▶ EXERCISE DATA
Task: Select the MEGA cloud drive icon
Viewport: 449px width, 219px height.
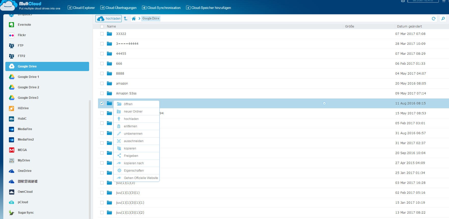Action: [x=12, y=150]
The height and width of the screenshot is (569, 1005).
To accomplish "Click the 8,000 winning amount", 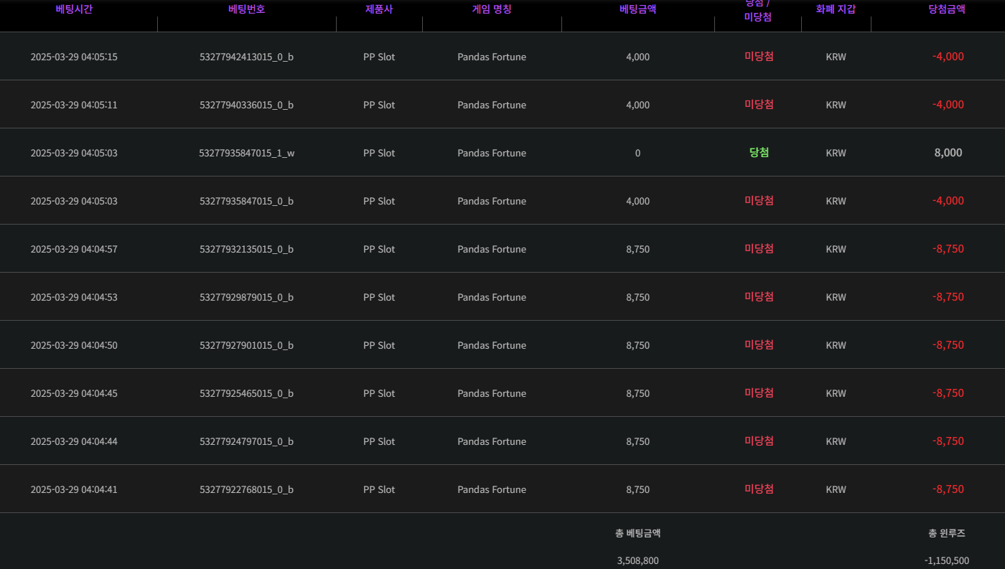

▶ BRIEF
Where a picture appears, skip it and copy the rest of the data word for word.

▶ ANSWER
Task: Select the MEGA cloud drive icon
Viewport: 449px width, 219px height.
Action: [x=12, y=150]
The height and width of the screenshot is (569, 1005).
To accomplish "Click the 8,000 winning amount", 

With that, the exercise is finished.